Recent evidence suggests the commensal microbiome regulates host immunity and influences brain function; findings that have ramifications for neurodegenerative diseases. In the context of Alzheimer’s disease (AD), we previously reported that perturbations in microbial diversity induced by life-long combinatorial antibiotic (ABX) selection pressure in the APP SWE /PS1 ΔE9 mouse model of amyloidosis is commensurate with reductions in amyloid-β (Aβ) plaque pathology and plaque-localised gliosis. Considering microbiota-host interactions, specifically during early post-natal development, are critical for immune- and neuro-development we now examine the impact of microbial community perturbations induced by acute ABX exposure exclusively during this period in APP SWE /PS1 ΔE9 mice. We show that early post-natal (P) ABX treatment (P14-P21) results in long-term alterations of gut microbial genera (predominantly Lachnospiraceae and S24-7 ) and reduction in brain Aβ deposition in aged APP SWE /PS1 ΔE9 mice.
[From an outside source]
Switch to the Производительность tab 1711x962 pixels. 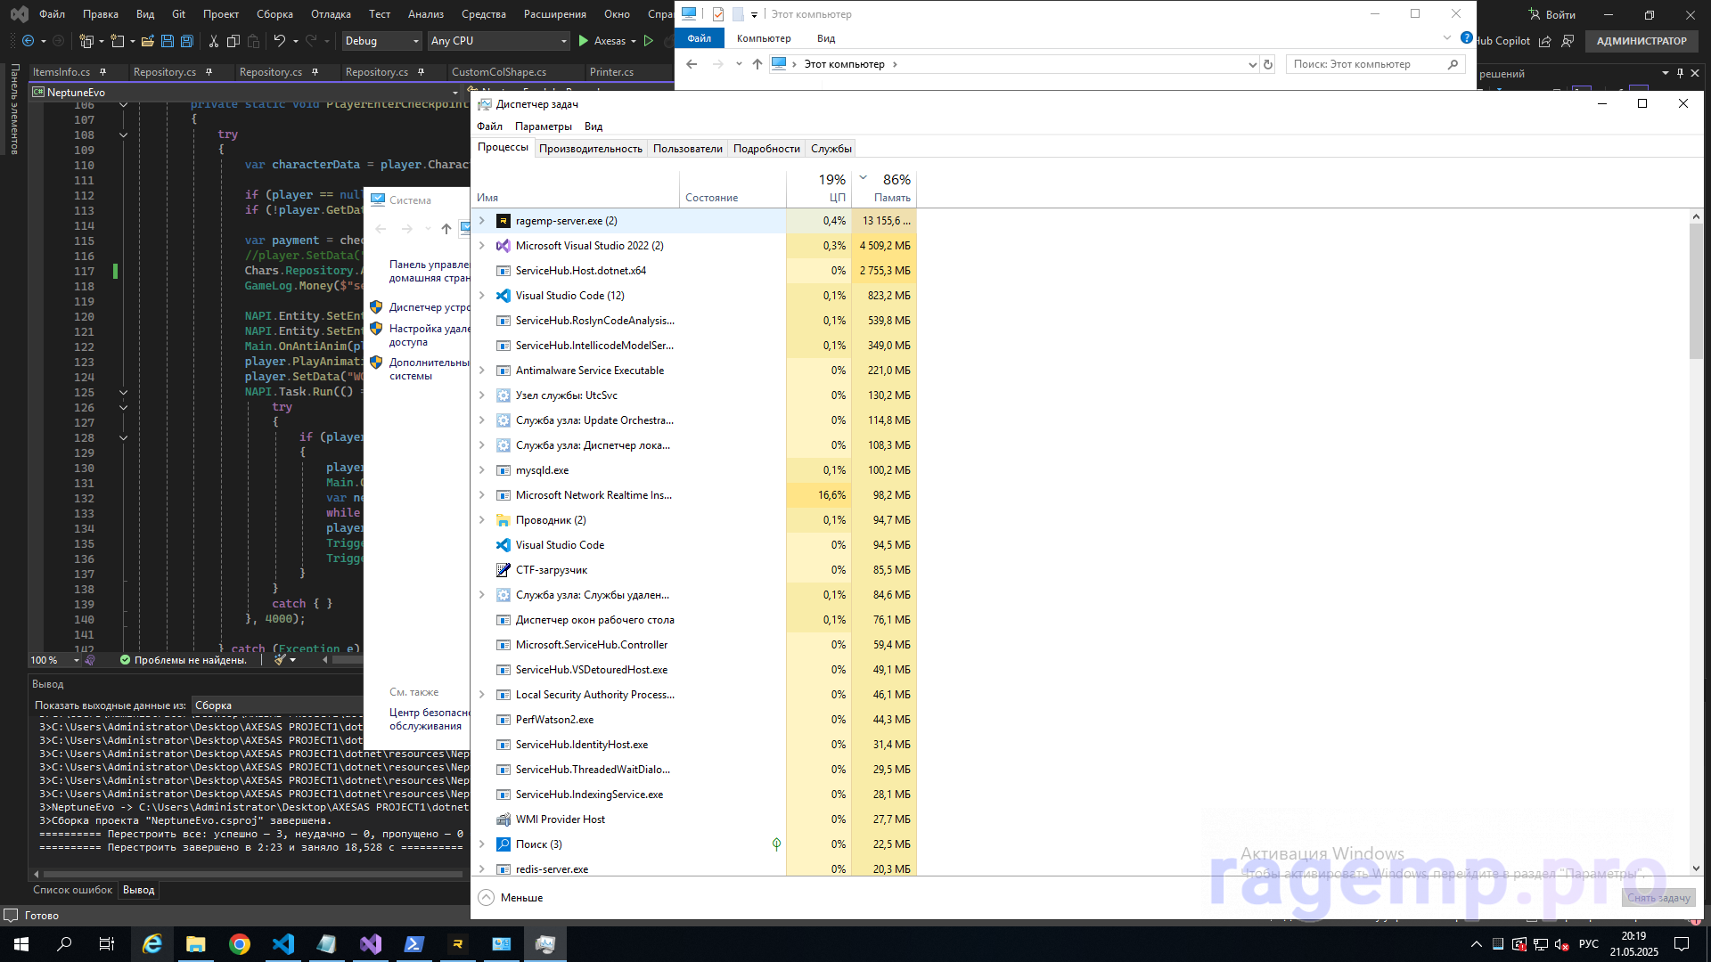(x=590, y=149)
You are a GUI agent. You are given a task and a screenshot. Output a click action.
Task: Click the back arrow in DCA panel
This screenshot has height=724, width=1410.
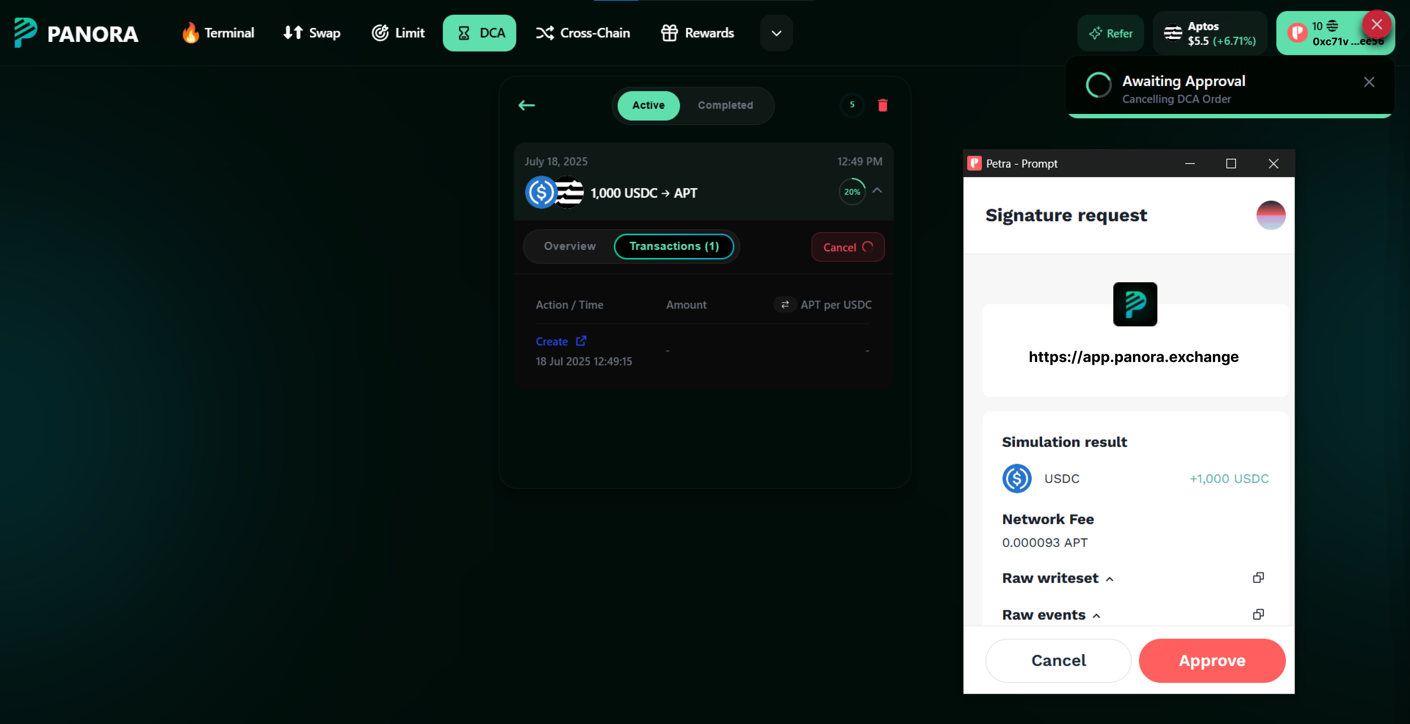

These mice exhibit elevated levels of blood- and brain-resident Foxp3 + T-regulatory cells and display an alteration in the inflammatory milieu of the serum and cerebrospinal fluid. Finally, we confirm that plaque-localised microglia and astrocytes are reduced in ABX-exposed mice. These findings suggest that ABX-induced microbial diversity perturbations during post-natal stages of development coincide with altered host immunity mechanisms and amyloidosis in a murine model of AD.